TEXT SHOWN
Replies from: sixes_and_sevens
comment by sixes_and_sevens · 2014-10-30T10:48:36.251Z · LW(p) · GW(p)

(Redirected here from "2019 Cannibal Flashmob Incident")

comment by snarles · 2014-10-29T13:54:57.509Z · LW(p) · GW(p)

Simulated dream state experiments

Simulated dream state experiments (SDSEs) are computer simulation experiments involving simulated humans sentiences in a dream state. Since the passing of the Banford agreement (1) in 2035, SDSEs are the exclusive means of ethically conducting simulation experiments of simulated human sentiences without active consent (2), although contractual consent (3) is still universally required for SDSEs. SDSEs have widespread scientific, commercial, educational, political, military and legal purposes. Scientific studies using SDSEs have been used to develop accelerated dream learning techniques; SDSEs are also employed as part of the scientific process itself, as a means of controlling creative hypothesis bias (4). Commercial applications of SDSEs include screening of job applicants and simulated consumer testing. Simulated ordeals are a major use of SDSEs in legal, political, and military contexts, for the purpose of enforcing the ethical integrity or good faith of the subject.

STATED EXERCISE
Can you carry the entry on simulated dream state experiments above forward from its final sentence?

DATA SECTION
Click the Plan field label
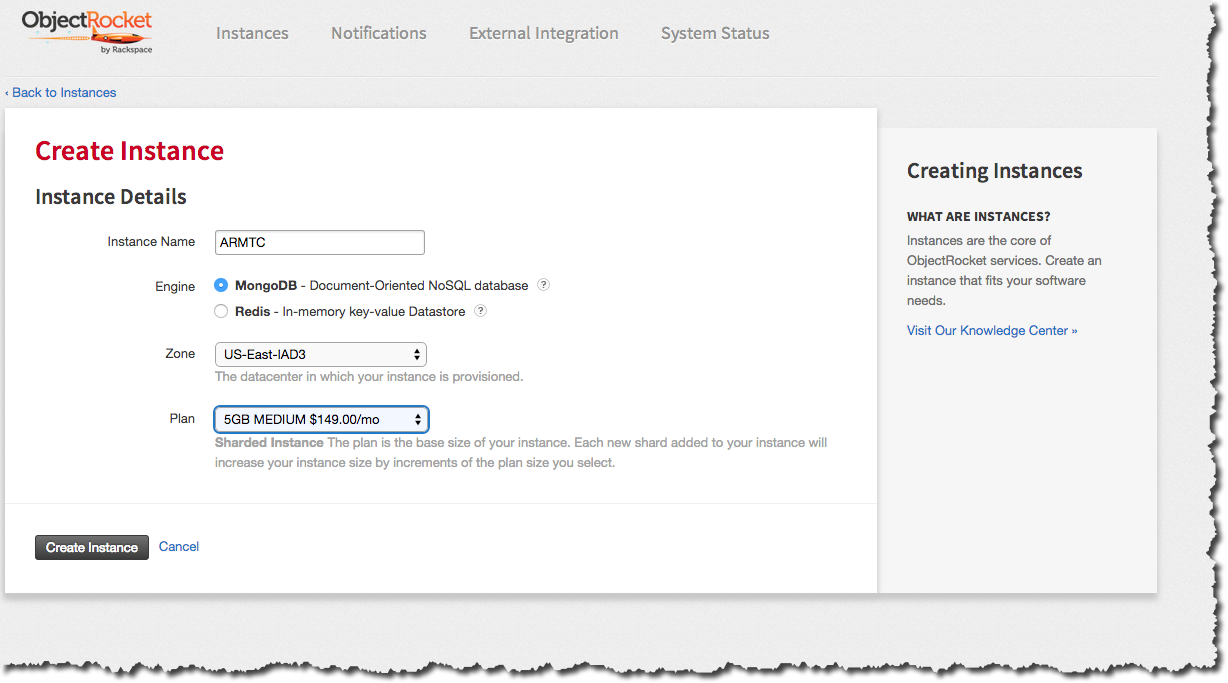182,419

THE ANSWER
Scientific status

SDSEs are widely accepted within the scientific community as a valid substitute for waking-state simulations. The rapid development of silicooneirology (5) provided the necessary understanding to influence dream states with a high degree of control, including fine control of the subject's degree of lucidity. In a series of studies [1], [2], Walker et al. demonstrated high correlation between the behavior of one simulated set of subjects participating in a battery of waking-state simulated experiments and an identical set of copies participating in the equivalent SDSEs.

Controversy

SDSEs are still banned in the European Union and in most Latin American countries. Additionally, most religious organizations are against SDSEs. Pope Clementine VIII has stated that the use of SDSEs conflicts with the concept of faith.

A number of international scandals have erupted over the alleged use of SDSEs as a torture mechanism [3],[4]. Such abuse of SDSEs is considered a war crime by the updated Geneva convention.

Critics of SDSEs point out that the widespread acceptance of SDSEs is due to the universal emotional tendency of humans to devalue dream experiences as being "unreal." However, SDSEs differ from natural dreams due to the external manipulation of the dream state. The status of SDSEs with long subjective time frames is also commonly disputed.

Author Jose Hernandez specifically criticized the effect of randomized SDSEs, especially simulation ordeals, on everyday life, in his book "Simulation Shock." Hernandez argues that the ubiquity of SDSEs creates a sense of continual unease as to whether or not one is participating in an SDSE at any given moment. However, surveys conducted by sociologists [4], [5] find a general increase in self-reported happiness levels in employees at companies which began the use of randomized SDSEs.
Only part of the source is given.